# in auckland on 1st, anyone available to show off their ev?



## carrott (Aug 19, 2008)

Yep, email me at [email protected]


----------



## SteveWest (Apr 1, 2008)

Yes I will be back in Auckland by midday on the 1st. I am in Greenhithe.

s t e v e @ s e r a t o . c o m


----------



## zppz (May 18, 2008)

Hmm... I have penciled in the 1st to take a look at this one in Coromandel:
http://www.evalbum.com/1772

Depending on what time you are meeting up perhaps I could get there in time to tag along. Will email soon.


----------



## SteveWest (Apr 1, 2008)

I will be at my place in Greenhithe from 1pm onwards. Text 021450444 for the address. I have the Lithium MR2 Spyder http://www.diyelectriccar.com/garage/cars/100


----------



## linz (May 18, 2008)

thanks for showing your supercar today steve, boy racers dont know what they are missing.

sorry zppz, didnt have time to arrange a joint viewing.

i have some photos that i might upload with steves permission.

thanks tom for the offer, but only had time for 1 car before my flight today. hope to see it another day.


----------



## SteveWest (Apr 1, 2008)

Go ahead, post any photos you like.


----------



## zppz (May 18, 2008)

No worries linz. I went for a drive to Coromandel and took a look at Thomas's Starlet today. 

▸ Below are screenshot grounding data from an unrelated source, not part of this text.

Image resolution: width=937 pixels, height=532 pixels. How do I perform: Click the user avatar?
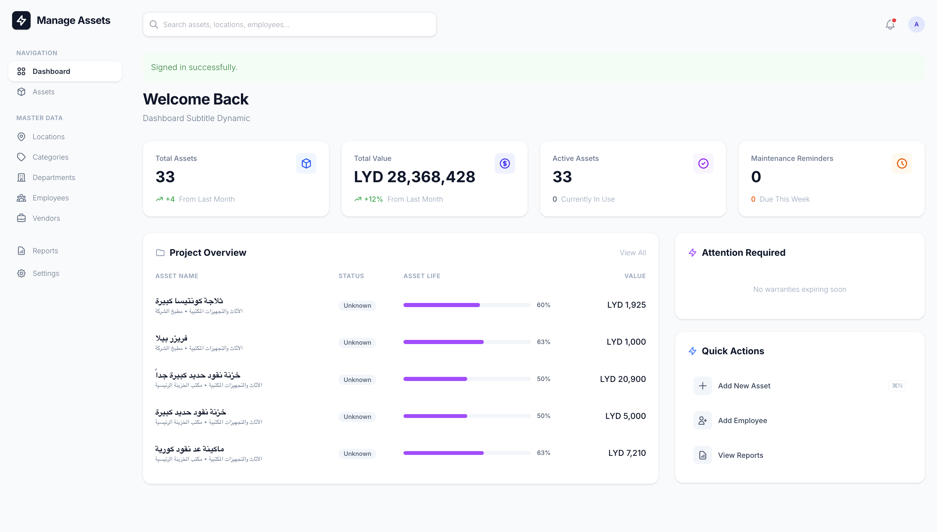click(917, 24)
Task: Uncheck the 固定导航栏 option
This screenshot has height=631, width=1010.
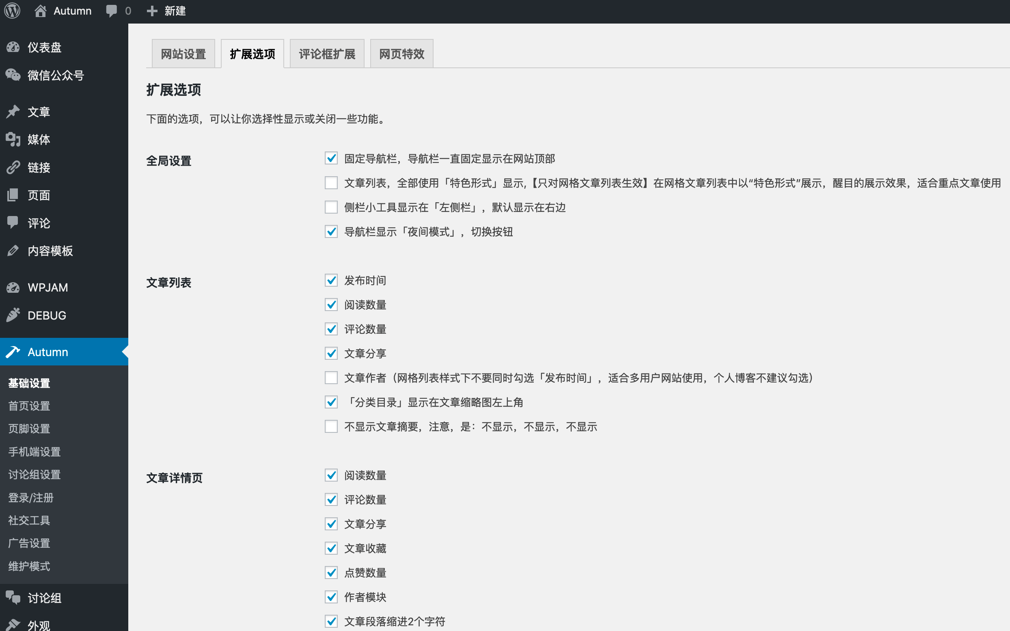Action: coord(331,158)
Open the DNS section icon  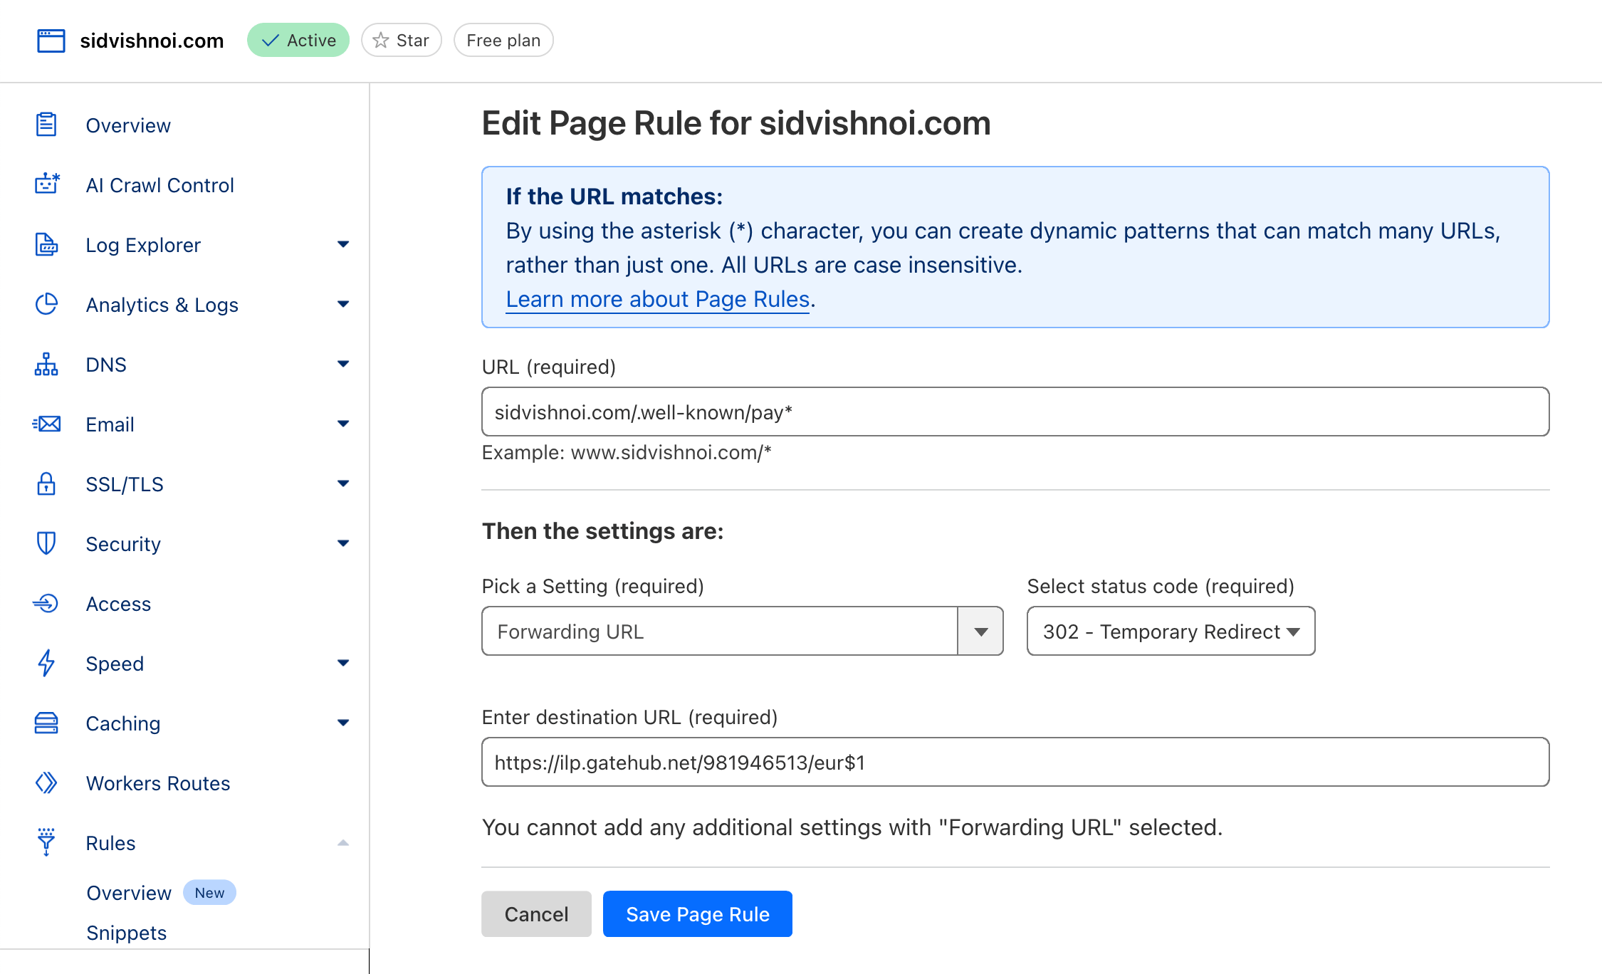46,365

I am in Pukekohe so it's easy enough for me to see Steve or Tom's cars another time.


----------



## SteveWest (Apr 1, 2008)

linz, did you post any pics?


----------



## linz (May 18, 2008)

Here are the photos from the visit to see steve's mr2 spyder. There is the brusa and manzanita chargers. The evision meter on the dash. The warp motor and the lower pack of thundersky (about 70 total). on the motorway which it easily and quickly reached the speed limit. Steve with the car. Steve tells me the car is mostly complete and just needs some tidying up and suspension work. I cant remember the specs but sure steve will happy to provide.

The ride was phenomenal, instant acceleration, no noise apart from wind noise and little engine whine. have been in some turbos before but this was something else. wiped all doubt from my mind that evs are the way to go and gas cars start to look antique.


----------



## linz (May 18, 2008)

..some more photos...almost empty front bay apart from fairly loud vacuum pump and reservoir, motor and adaptor, on charge, and the zilla 1k. can email higher quality originals..


----------